Het Orkest van het Oosten onder leiding van Gabriele Bellini speelt zeer lichtvoetig en sprankelend. Hun lezing bevalt mij meer dan die van Barenboim.
William Matteuzzi (Paolino) was in die tijd één van de pioniers in het herontdekken van de belcantostijl. Toen zeer verrassend, nu al een beetje gedateerd, maar alleszins het beluisteren waard.
Susan Patterson is een beetje schreeuwerige Carolina, maar Gloria Banditelli is een verrukkelijke Fidalma. Het geluid is niet geweldig, maar hé: het is een echt Nederlands product! (Arts 471172)
Hieronder een fragmentje:
GIOVANNI ANTONINI
De Opéra Royal de Wallonie in Luik is zeer geliefd bij liefhebbers van traditionele opera-uitvoeringen. De productie van Il matrimonio segreto uit 2008 is dan ook een voorbeeld van ouderwetse pracht. Alle ingrediënten zijn er en je hebt geen ondertitels nodig om te snappen waar het over gaat. Bij vlagen is het voor mij net iets te karikaturaal (de uitdossing van Elisetta gaat echt te ver!), maar het is ontegenzeggelijk leuk!

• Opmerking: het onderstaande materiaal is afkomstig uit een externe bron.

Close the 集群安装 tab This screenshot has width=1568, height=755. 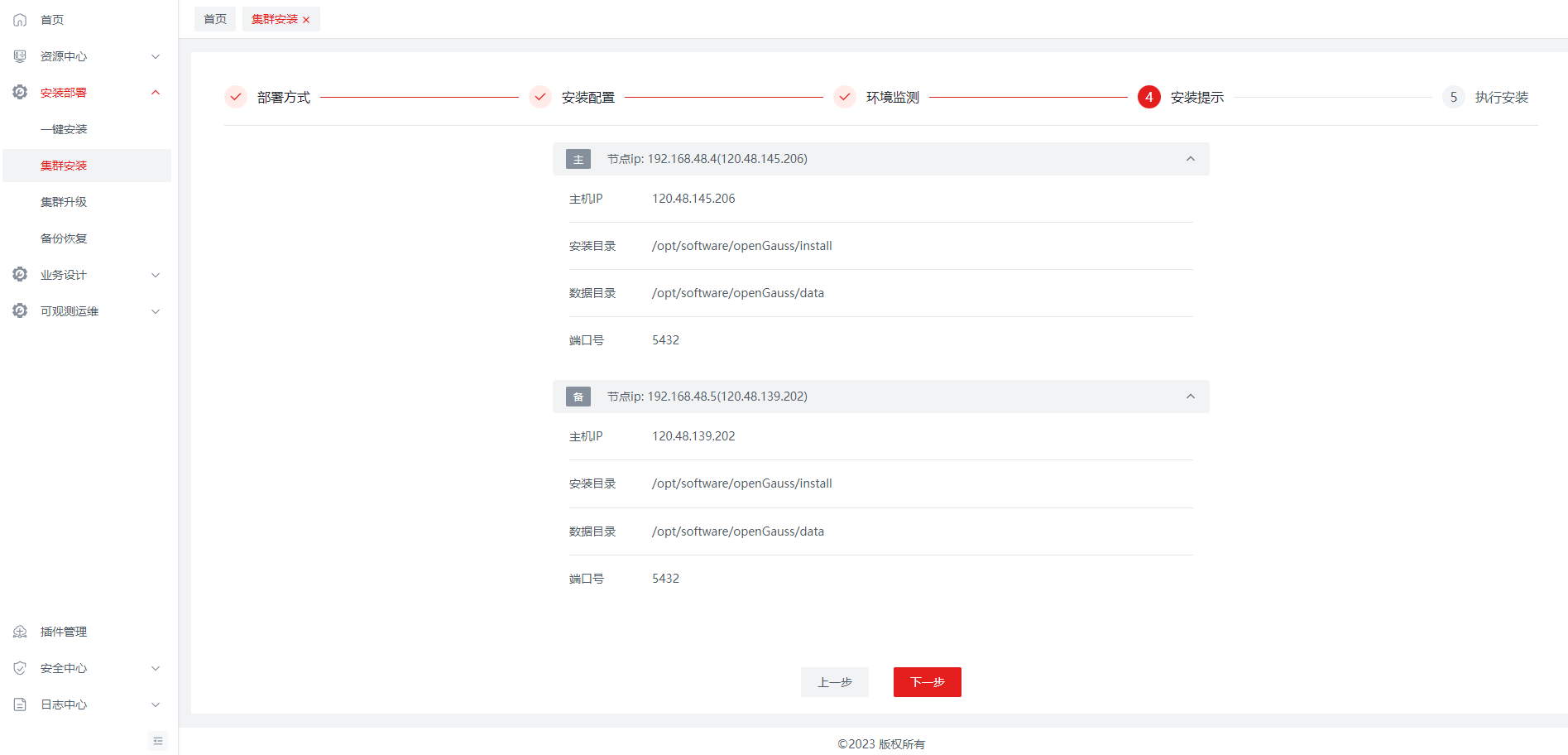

De oudgediende Alberto Rinaldi is een grappige Geronimo en Mario Casi is een (letterlijk) zeer aantrekkelijke graaf. Aldo Caputo (Paolino) klinkt zeer aangenaam, maar de ster van de voorstelling is de zeer sprankelende Carolina van Cinzia Forte. Zeer te spreken ben ik ook over de directie van Giovanni Antonini. Misschien niet echt een top, maar wel mooi. (Dynamic 33631)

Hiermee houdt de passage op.